At an annual Department of Natural Resources meeting on outdoors issues, the governor said his proposal would create 125,000 acres of habitat for pheasants, other wildlife and pollinator insects. He said the plan also would reduce water pollution from runoff.
The state already has a rule requiring 50-foot buffer strips along some waterways, and smaller buffers along drainage ditches in farm country. But enforcement has been inconsistent — in some cases, nonexistent — because it's mostly been left up to local authorities. Dayton said the DNR would be in charge of enforcing the rules statewide to ensure consistency, through aerial and other inspections, and that violators would face increasing penalties.
"I recognize that this proposal will not be well received by some private landowners. They'll say, 'More government intrusion into our lives, our lands and our livelihoods.' To which I would reply, 'Yes, the land may be yours, but the water belongs to all of us and who will follow after all of us,'" Dayton said.
Only about 2 percent of the land in the state's pheasant range in southern Minnesota is publicly owned, which means that creating more habitat requires help from private landowners, the governor said.
Bruce Peterson, president of the Minnesota Corn Growers Association, said his group looks forward to reviewing Dayton's proposal when more details are given. Peterson, who farms near Northfield, said many Minnesota corn farmers voluntarily support conservation efforts already.
"It takes a one-size-fits-all approach and I think we need to know a little more about the details," said Doug Busselman, a lobbyist with the Minnesota Farm Bureau. He also said he's not certain that the current buffer requirements aren't working or that expanding the requirements will be more effective.
Rep. Tom Hackbarth, R-Cedar, chairman of the House outdoor recreation committee, said better buffers are "a nice thought" but he wasn't sure how the requirement could be enforced or where to find the money to pay to ensure compliance. He said the burden on landowners also is a "huge issue" for him.
The pheasant population was up slightly this year, but it was still 58 percent below the 10-year average and 71 percent below the long-term average, according to the DNR. Wildlife managers largely blame habitat loss to farming and development.
Dayton noted that the decline closely followed lower participation by farmers in the federal Conservation Reserve Program, which pays farmers to take environmentally sensitive land out of production.
DNR Commissioner Tom Landwehr said the proposal was good news for pheasants and the environment.
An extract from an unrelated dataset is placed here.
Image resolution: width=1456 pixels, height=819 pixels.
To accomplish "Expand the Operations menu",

The governor acknowledged that his own agriculture commissioner, Dave Frederickson, who has expressed concern about mandatory measures to add pheasant habitat, did not attend the conference. Dayton told reporters after his speech that "responsible disagreements" among his commissioners weren't unusual and that he welcomed them.
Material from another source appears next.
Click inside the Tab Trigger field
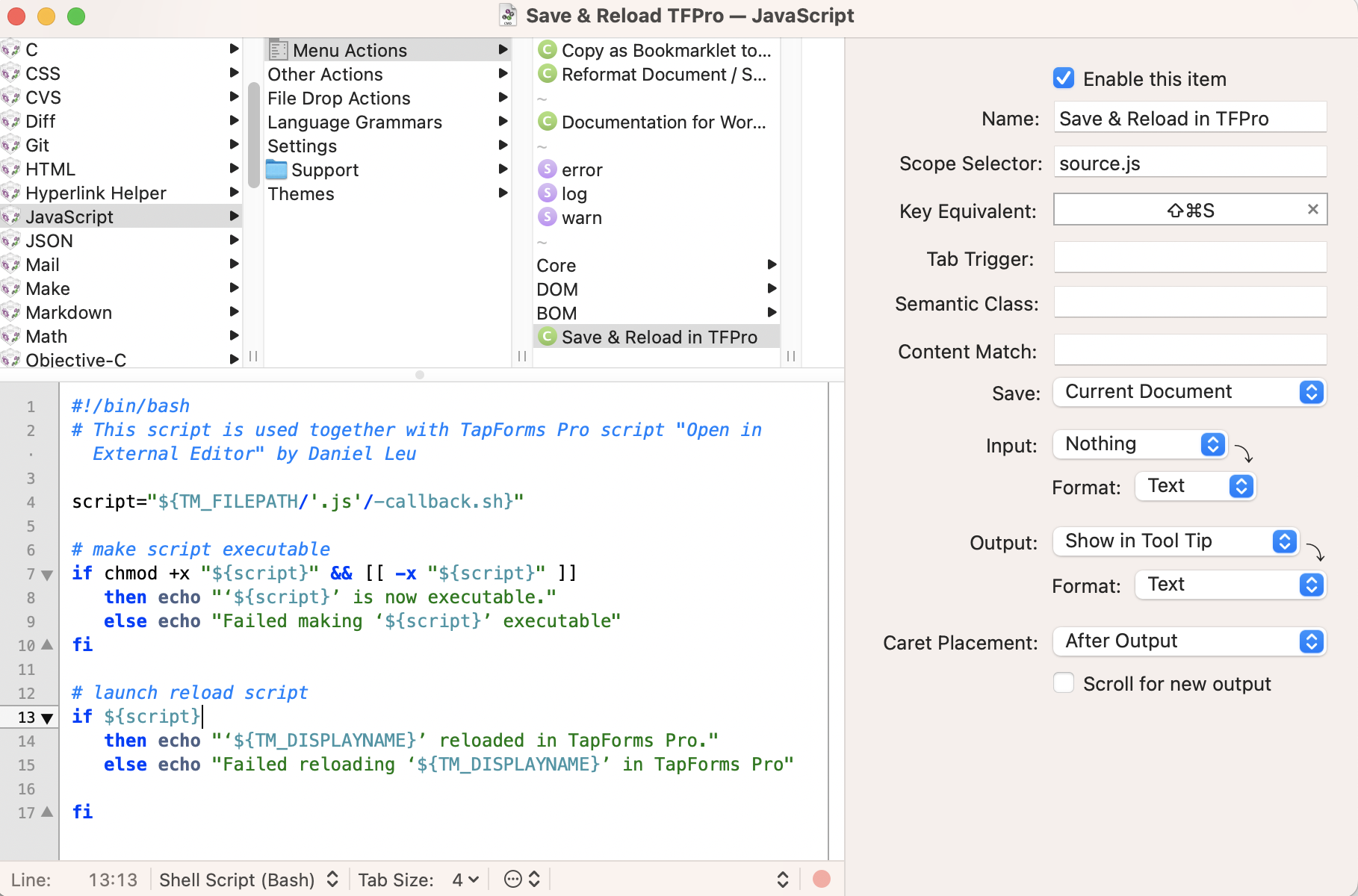The width and height of the screenshot is (1358, 896). [x=1188, y=257]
Frederickson issued a statement saying he believes "that the best strategy is an incentive-based approach." But he said Dayton has taken "a bold step" and that he supports the governor's efforts to simplify the rules and make them more understandable.
Dayton said he expected Frederickson would participate in formulating the details.
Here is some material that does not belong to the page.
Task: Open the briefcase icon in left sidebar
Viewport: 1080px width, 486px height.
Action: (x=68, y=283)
"This is the policy of my administration, and I'm going to push for it as hard I can with everybody's help," Dayton said.
He said key details that have not been worked out include the fines and costs for extra enforcement efforts, and possible compensation for landowners. He said some limited exceptions may be carved out, but that the strength of his proposal is its simplicity.
"It's got to be consistent, and it has to have minimal exceptions to it, and it has to be monitored and enforced by somebody that's consistent statewide," Dayton said.